The Obama administration set out a white paper recommending far-reaching changes in the regulation of OTC derivatives, but the proposals did not bring anything new to the table.

Industry players said that the derivatives' aspects are largely the same terms announced by Secretary Timothy Geithner on May 13.

"One of the primary drivers behind the administration's proposal to establish a comprehensive regulatory framework for OTC derivatives is the view, as expressed in the white paper, that the buildup of risk in OTC derivatives became 'a major source of contagion' through the financial sector during the financial crisis," Morrison & Foerster lawyers said in a published note.
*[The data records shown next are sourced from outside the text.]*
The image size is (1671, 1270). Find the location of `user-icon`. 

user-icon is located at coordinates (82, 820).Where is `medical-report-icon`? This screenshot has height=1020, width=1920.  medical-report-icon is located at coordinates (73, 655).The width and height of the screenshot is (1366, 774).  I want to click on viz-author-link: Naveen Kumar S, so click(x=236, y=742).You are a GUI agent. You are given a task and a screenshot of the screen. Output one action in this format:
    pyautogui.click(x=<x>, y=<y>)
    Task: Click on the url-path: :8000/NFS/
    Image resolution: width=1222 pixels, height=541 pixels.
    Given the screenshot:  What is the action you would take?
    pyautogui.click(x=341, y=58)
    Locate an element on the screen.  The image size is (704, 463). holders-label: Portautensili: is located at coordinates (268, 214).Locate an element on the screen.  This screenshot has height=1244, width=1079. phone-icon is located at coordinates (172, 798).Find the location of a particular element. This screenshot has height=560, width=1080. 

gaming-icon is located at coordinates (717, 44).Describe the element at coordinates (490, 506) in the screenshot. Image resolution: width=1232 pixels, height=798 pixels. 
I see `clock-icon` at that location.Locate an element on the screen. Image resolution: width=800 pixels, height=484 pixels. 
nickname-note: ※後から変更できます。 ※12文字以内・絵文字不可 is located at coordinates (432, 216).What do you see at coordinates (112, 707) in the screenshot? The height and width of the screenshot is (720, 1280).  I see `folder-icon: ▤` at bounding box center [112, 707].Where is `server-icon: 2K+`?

The white paper's proposals regarding the regulation of the OTC derivatives markets are intended to achieve the same four objectives that Geithner outlined back in May.

First, the regulations are trying to prevent activities threatening the stability of the financial system. They also aim to promote market efficiency and transparency and to deter market manipulation, fraud and similar abuses. The new rules are also supposed to ensure that OTC derivatives are not marketed inappropriately to 'unsophisticated' retail investors.

The white paper noted that a critical element in achieving these four objectives is that similar products and activities must be subject to similar regulations and oversight. "What's interesting here is that we have a view on how the whole financial market restructuring will work with what is being proposed for the derivatives space, though this newest set of regulations won't put the market any closer to solutions," a market source said.

Again, consistent with prior announcements, the white paper proposes statutory authority to mandate the central clearing of all standardized OTC derivatives through regulated central counterparties, or CCPs. This requirement is intended to improve market efficiency and price transparency. Both the Securities and Exchange Commission and the Commodity Futures Trading Commission would have authority to regulate the OTC derivatives markets and the CCPs. CCPs would be required to impose robust margin requirements and other necessary risk controls.

The regulations would also ensure that customized OTC derivatives are not used solely as a means to avoid clearing OTC derivatives through a CCP. For purposes of distinguishing between "standardized" and "customized" OTC derivatives, an OTC derivative will be presumed to be a standardized contract if it is accepted for clearing by one or more fully regulated CCPs.